Kılıçdaroğlu’nun yerle bir olan imajını toparlama görevi Aydın Doğan’ın memurlarına düştü.
Beyefendi Afrin’in içine girilmesine karşı olduğunu söylemişti.
Bu açıklamayı, Aydın Doğan’ın memurlarından birinin de aralarında bulunduğu bir gazeteci heyetine yapmıştı.
Neresine kadar girecektik Afrin’in?
Kıyılarda bir yerlerde duracaktık.
Maksat terör belasını sınırlarımızdan uzaklaştırmaksa, PKK/PYD’yi makul bir mesafede (şu an bulunduğumuz çizgide) tutmak yeter de artardı bile.
İlginçtir, bu tezi Amerika da seslendiriyor. “Daha ilerilere gitmeyin” diyor.
Bütün melanet “daha ileriler”de oysa... Terör örgütü, bir hazırlığa dayalı olarak (Amerika’nın da yardımlarıyla) Afrin merkezini silah deposu haline getirdi.

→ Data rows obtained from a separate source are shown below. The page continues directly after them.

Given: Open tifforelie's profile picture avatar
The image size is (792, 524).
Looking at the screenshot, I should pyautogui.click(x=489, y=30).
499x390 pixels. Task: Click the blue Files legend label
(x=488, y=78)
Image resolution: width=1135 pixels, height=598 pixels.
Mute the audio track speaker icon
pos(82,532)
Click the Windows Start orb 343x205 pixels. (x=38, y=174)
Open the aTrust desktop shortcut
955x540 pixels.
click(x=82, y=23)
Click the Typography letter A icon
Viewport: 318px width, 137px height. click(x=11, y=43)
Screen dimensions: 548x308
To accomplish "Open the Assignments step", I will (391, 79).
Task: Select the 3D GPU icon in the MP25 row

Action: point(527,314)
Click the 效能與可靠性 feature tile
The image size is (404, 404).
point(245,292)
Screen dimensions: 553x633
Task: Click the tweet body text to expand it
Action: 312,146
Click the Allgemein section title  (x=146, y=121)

Örgütü makul çizgide tutmak, o hazırlıkla murat edilen sonucu ortadan kaldırmıyor. Afrin’e girilmeden, bize “güvenlik problemi” olarak dönecek o hazırlığı etkisiz hale getiremeyiz. Aynı durum Menbiç için de geçerlidir. Kobani ve Tel Abyad için d geçerlidir.

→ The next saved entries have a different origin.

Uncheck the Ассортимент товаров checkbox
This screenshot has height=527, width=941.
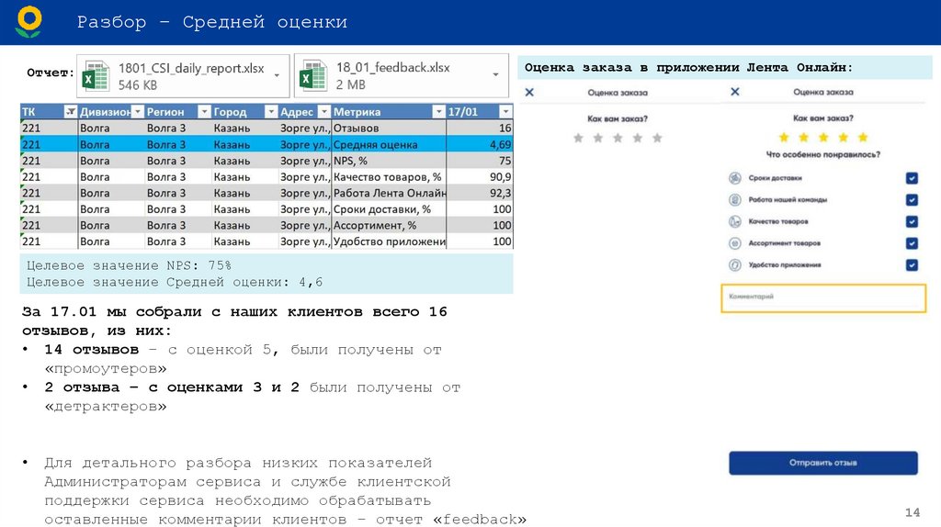[912, 243]
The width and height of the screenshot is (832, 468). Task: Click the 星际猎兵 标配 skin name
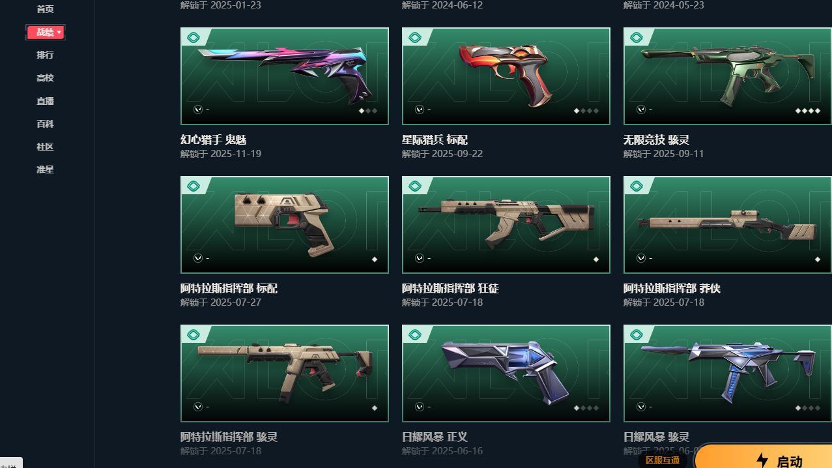435,139
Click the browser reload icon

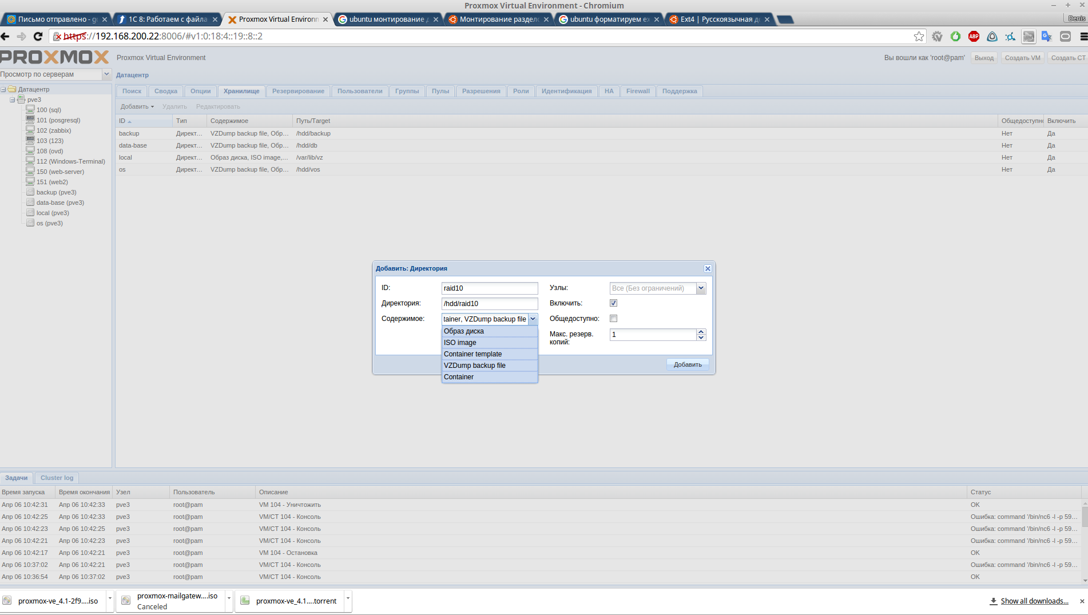pos(38,36)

Kemal Bey, muhtemeldik ki aldığı sufleyle, Afrin operasyonunun sonu demek olacak o görüşü (terör örgütünü uzak bir mesafede tutmak ve bölgedeki hazırlığa göz yummak) seslendiriyor.
Bu görüş kamuoyunda tepkiyle karşılanınca, Aydın Doğan’ın bir başka memuru devreye girdi ve durumu toparlaması için Kemal Bey’e mikrofon uzattı.
Değilmiş... Kemal Bey Afrin operasyonundan rahatsız değilmiş... Hatta bunu “milli bir operasyon” olarak görüyormuş. Sadece, “daha az kayıp verelim” diyormuş.
Bu, bir “savunma cümlesi” olarak değer ifade edebilir ama niçin daha ileriye gitmememiz gerektiğini açıklamaz. Kırsalda birkaç tepeyi tutmak, terör örgütü üzerinden devreye sokulan “kurgu”yu bozmaya yetmiyor. Amerika, güney sınırlarımıza, düzenli ordulara karşı koyma yeteneği yüksek ağır silahlar yığdı ve bunların denetimini, neredeyse bütün dünyanın “terör örgütü” kabul ettiği PKK/PYD’ye verdi.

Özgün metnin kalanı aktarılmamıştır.